How THE YOUNG
ARE helpING
local news media
survive

This edition of the Global Youth & News Media Prize journalism award spotlights successful youth collaborations that contribute to the survival of local news outlets.
Deadline is 16 June and how-to-enter details are here.
More than a dozen partners (listed below) are helping get the word out about the award and the eventual laureates and are providing a jury member.
Partners will use the results to strengthen their own programs that work toward making sure citizens everywhere get trustworthy local news that integrates youth.

The Prize makes a habit
of RECOGNIZING News media
that collaborate with youth
This is not the first time the Global Youth & News Media prize has sought excellent cases of news media collaborating with youth for the betterment of a journalistic effort.

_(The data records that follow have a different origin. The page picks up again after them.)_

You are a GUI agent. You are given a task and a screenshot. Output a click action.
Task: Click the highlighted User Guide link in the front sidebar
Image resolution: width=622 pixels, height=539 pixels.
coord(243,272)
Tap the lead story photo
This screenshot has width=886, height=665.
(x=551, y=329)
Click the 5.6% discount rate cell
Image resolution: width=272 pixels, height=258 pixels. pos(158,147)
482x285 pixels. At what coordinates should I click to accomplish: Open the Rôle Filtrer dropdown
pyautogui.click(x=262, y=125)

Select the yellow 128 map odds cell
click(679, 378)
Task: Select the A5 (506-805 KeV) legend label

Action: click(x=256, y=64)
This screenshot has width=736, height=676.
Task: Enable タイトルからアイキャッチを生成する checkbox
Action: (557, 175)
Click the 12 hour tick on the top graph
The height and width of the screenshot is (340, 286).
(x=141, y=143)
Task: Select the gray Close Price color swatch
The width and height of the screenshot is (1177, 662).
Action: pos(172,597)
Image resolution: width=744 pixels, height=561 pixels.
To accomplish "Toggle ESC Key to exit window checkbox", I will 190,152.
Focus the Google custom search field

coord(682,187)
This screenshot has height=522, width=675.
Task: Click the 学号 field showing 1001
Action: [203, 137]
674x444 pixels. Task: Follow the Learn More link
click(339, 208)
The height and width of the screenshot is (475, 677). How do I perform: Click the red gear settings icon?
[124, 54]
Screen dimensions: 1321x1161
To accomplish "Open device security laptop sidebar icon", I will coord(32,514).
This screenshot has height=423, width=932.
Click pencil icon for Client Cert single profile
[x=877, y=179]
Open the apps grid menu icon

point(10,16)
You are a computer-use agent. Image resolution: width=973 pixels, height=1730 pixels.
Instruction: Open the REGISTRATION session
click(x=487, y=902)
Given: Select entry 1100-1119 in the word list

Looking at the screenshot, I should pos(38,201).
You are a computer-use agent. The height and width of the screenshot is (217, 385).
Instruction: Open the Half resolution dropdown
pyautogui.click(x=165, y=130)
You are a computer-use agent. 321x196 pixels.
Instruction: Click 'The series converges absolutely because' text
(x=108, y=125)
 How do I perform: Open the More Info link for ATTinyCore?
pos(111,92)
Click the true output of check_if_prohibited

In 2018, our very first award went jointly to the United States digital edition of the London-based The Guardian and The Eagle Eye, a student news operation at Marjory Stoneman Douglas High School in Parkland, Florida. In 2018, that school 2018 suffered a mass shooting in which 17 people were killed. The Parkland students contributed live digital coverage to The Guardian US of an anti-gun violence demonstration in Washington, D.C. [Middle picture above]
A 2019 award went to a collaboration between a broadcaster and the country's journalism students to produce the Top Story investigative reporting reality show. [Picture at left above]
That same year, The Trace in the US was recognized for publishing the 1200 portraits that teenage journalists across the country wrote about the American children and youth killed by guns in a 12-month period.
In the United Kingdom. [Picture above at right] The Student View project in the UK also received an award for producing 72 “pop-up” newsrooms in British schools in just three years to cover local news.